The Russian paper accounts for the confident tone of Spain towards the U. S.; and throws light on the equivocal conduct of G. B. in relation to Spanish America. It corroborates, at the same time the circumspect policy observed by the Govt. of the U. S. and in which the nation undoubtedly concurs. Perhaps the most delicate point to be decided, awaits the return of your Commissioners. Their report may call for a formal and full acknowlegement of the Independence of Buennos Ayres, and the step be threatened with the active resentment of all Europe. The character and views of Alexander appear to be more & more wrapt in mystery. It wd. seem that he aspires to be the Conservator of the peace of the World, in contrast with the conquering genius of Napoleon, and that he mingles with this ambition, a spice of fanaticism; which whether as often happens it ends in hypocrisy, or on the contrary grows into stronger delusions of supernatural guidance, may transform the Saint into the Despot.
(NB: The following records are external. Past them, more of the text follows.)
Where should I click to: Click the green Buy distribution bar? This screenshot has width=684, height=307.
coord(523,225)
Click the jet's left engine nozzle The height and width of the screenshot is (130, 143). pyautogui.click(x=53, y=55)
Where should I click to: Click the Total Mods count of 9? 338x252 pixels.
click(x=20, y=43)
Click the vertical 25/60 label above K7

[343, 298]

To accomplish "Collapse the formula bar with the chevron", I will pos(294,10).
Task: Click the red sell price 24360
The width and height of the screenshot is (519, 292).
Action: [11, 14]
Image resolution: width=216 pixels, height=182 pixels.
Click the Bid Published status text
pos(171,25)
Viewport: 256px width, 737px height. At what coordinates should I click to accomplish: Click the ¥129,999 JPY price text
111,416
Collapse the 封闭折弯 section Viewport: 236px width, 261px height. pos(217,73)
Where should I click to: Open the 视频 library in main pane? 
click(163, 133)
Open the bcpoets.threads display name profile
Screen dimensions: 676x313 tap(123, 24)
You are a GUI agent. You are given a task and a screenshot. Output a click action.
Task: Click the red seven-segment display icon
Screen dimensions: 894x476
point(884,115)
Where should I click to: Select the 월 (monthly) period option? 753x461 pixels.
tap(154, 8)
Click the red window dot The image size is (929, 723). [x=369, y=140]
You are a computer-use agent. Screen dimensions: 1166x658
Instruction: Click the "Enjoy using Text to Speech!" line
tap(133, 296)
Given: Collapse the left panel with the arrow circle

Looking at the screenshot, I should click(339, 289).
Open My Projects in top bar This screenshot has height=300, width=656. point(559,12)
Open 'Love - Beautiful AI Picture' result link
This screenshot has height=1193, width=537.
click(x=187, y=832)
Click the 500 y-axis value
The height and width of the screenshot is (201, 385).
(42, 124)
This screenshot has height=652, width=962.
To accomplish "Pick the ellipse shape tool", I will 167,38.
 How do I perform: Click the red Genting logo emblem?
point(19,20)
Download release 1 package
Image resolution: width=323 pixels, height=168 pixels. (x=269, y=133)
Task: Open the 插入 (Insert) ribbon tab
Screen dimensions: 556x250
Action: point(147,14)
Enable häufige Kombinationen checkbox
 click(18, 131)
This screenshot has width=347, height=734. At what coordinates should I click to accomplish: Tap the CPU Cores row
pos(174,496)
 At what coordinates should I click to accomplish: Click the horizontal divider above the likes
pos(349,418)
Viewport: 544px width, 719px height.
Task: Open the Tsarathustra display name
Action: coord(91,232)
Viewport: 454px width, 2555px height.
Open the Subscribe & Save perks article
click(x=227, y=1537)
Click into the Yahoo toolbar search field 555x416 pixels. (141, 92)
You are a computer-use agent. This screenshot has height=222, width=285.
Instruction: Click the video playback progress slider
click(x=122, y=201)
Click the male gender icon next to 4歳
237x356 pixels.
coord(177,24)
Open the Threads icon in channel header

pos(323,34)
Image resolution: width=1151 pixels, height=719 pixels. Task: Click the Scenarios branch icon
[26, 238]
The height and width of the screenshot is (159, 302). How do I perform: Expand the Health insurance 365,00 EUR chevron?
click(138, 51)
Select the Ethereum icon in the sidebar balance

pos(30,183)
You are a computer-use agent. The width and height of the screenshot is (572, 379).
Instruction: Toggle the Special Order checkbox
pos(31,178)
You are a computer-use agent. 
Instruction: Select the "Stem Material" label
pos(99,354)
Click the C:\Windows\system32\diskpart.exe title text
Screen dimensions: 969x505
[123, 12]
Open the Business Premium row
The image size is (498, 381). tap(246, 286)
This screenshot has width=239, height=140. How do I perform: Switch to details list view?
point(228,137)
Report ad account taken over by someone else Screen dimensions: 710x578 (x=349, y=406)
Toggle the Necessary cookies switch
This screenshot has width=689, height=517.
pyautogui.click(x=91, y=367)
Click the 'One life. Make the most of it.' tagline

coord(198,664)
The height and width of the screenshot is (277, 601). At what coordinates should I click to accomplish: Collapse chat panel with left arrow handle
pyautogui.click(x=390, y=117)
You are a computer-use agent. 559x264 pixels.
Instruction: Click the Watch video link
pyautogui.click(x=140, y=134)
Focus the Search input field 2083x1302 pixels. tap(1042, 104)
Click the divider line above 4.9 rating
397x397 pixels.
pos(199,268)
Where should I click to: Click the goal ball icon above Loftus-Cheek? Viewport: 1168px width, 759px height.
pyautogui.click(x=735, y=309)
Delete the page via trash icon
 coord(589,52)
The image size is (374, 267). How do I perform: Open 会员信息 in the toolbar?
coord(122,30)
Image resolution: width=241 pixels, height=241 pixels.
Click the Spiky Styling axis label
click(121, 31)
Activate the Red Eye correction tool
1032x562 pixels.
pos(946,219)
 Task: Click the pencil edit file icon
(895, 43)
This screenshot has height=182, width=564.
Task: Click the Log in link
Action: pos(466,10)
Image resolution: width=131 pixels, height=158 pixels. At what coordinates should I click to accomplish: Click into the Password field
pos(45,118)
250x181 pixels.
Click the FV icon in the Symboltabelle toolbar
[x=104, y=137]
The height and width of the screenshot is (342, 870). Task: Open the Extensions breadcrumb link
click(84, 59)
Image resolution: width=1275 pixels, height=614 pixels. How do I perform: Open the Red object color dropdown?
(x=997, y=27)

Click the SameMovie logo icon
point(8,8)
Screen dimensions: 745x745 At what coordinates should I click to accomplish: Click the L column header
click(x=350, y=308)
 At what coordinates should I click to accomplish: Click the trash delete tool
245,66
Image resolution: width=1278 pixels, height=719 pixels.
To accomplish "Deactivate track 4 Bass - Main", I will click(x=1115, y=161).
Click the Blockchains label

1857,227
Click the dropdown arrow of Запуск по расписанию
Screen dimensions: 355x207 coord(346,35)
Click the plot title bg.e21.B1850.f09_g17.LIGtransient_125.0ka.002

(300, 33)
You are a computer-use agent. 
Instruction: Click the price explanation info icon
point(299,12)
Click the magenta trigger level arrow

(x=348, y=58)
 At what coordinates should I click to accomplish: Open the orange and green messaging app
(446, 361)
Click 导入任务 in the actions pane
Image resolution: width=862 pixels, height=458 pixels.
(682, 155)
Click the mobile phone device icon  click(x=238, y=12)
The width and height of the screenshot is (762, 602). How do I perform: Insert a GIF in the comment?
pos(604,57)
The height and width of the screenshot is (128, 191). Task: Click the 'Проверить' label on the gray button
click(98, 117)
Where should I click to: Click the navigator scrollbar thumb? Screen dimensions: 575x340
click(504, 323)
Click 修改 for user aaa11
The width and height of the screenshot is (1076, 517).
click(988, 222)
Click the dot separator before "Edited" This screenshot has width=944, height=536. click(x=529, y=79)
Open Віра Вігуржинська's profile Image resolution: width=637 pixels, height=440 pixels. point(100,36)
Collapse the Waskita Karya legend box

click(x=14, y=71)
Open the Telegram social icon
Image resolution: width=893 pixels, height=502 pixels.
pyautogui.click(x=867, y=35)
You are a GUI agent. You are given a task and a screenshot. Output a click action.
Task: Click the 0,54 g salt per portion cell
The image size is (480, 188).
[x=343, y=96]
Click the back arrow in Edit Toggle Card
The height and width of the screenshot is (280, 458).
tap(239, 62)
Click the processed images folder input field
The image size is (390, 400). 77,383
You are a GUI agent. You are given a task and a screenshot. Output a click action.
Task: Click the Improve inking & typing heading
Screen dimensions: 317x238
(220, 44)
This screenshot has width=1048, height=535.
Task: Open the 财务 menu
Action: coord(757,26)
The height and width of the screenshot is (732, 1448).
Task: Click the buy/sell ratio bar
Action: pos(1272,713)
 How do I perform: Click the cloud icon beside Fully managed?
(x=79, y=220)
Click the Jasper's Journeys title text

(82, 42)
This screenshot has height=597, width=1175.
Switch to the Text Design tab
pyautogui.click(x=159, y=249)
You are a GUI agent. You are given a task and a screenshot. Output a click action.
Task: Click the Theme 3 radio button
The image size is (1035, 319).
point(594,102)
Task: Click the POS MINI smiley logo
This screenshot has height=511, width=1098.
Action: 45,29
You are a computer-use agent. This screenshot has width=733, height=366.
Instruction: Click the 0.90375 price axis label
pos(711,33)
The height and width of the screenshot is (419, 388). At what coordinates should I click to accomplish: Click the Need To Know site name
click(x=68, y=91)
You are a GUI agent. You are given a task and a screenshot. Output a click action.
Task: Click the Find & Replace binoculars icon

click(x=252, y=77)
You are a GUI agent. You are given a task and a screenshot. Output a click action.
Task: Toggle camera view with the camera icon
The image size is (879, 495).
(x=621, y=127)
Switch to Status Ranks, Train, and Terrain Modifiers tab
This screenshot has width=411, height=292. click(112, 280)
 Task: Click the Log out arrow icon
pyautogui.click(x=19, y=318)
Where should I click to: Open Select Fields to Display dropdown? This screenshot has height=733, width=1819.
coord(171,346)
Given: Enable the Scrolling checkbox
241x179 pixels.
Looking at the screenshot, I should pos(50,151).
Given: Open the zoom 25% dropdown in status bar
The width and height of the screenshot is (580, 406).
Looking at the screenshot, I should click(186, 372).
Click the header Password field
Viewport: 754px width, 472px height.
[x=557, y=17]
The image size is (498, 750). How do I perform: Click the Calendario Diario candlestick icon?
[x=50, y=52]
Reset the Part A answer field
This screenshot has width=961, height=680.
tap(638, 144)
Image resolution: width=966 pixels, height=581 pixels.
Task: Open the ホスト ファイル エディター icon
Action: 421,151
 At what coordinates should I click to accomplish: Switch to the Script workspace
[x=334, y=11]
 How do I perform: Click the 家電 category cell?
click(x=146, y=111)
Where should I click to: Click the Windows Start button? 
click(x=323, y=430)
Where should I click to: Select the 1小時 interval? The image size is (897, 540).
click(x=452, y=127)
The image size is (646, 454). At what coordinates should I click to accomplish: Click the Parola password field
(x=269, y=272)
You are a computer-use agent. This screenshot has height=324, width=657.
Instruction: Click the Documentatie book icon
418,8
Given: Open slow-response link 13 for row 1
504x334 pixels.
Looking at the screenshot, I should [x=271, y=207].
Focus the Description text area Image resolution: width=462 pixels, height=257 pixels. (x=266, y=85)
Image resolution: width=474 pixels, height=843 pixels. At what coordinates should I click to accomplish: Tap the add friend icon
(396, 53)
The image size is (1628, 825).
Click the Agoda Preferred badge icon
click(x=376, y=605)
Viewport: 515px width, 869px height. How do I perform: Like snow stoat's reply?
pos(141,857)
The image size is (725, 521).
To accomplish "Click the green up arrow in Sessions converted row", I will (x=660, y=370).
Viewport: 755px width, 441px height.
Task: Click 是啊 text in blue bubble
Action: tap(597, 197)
Already he talks of coercion tho’ he disclaims the sword.

We have here a very remarkable Spring. It is nearly 3 weeks later than usual; and has been attended with frosts in the present month, which have with little exception destroyed the peaches, Cherries & some other fruits. They have deprived me also, of the best, tho’ not the largest portion of my Wheat. What was of the forward sort, and in the strongest soil, was entirely cut off. The crop will come entirely from new shoots, which under the most favorable circumstances, will not yield more than half of what wd. otherwise have been reaped. The cold & dry weather have given some alarm with respect to the Corn fields. It is now more than a month since most of the grain was put into the ground, and but a small proportion is in many places getting above it; with a discovery that a great deal of it never can. And the season is now much later, than the usual one for the last replanting. Fortunately the Hessian fly does not seem likely to make its ravages very extensive; tho’ in particular fields, it will materially diminish the crop. The Lawler wheat, in the main, sustains its invulnerable character. It has however suffered much in common with the other kinds from the peculiar unfavorableness of the Winter.

I hope you will dispose of yourself during the summer in the manner most friendly to your health. As nature does less for us, we should take more care of ourselves. We shall count of course on the pleasure of seeing you all, in your transits between Washington & Albemarle; if the later [sic] as we presume will be the case, should be the scene of your relaxation. Sincerely & respectfully yrs.

James Madison

RC (DLC: Monroe Papers); draft (DLC). RC docketed by Monroe. Minor differences between the copies have not been noted.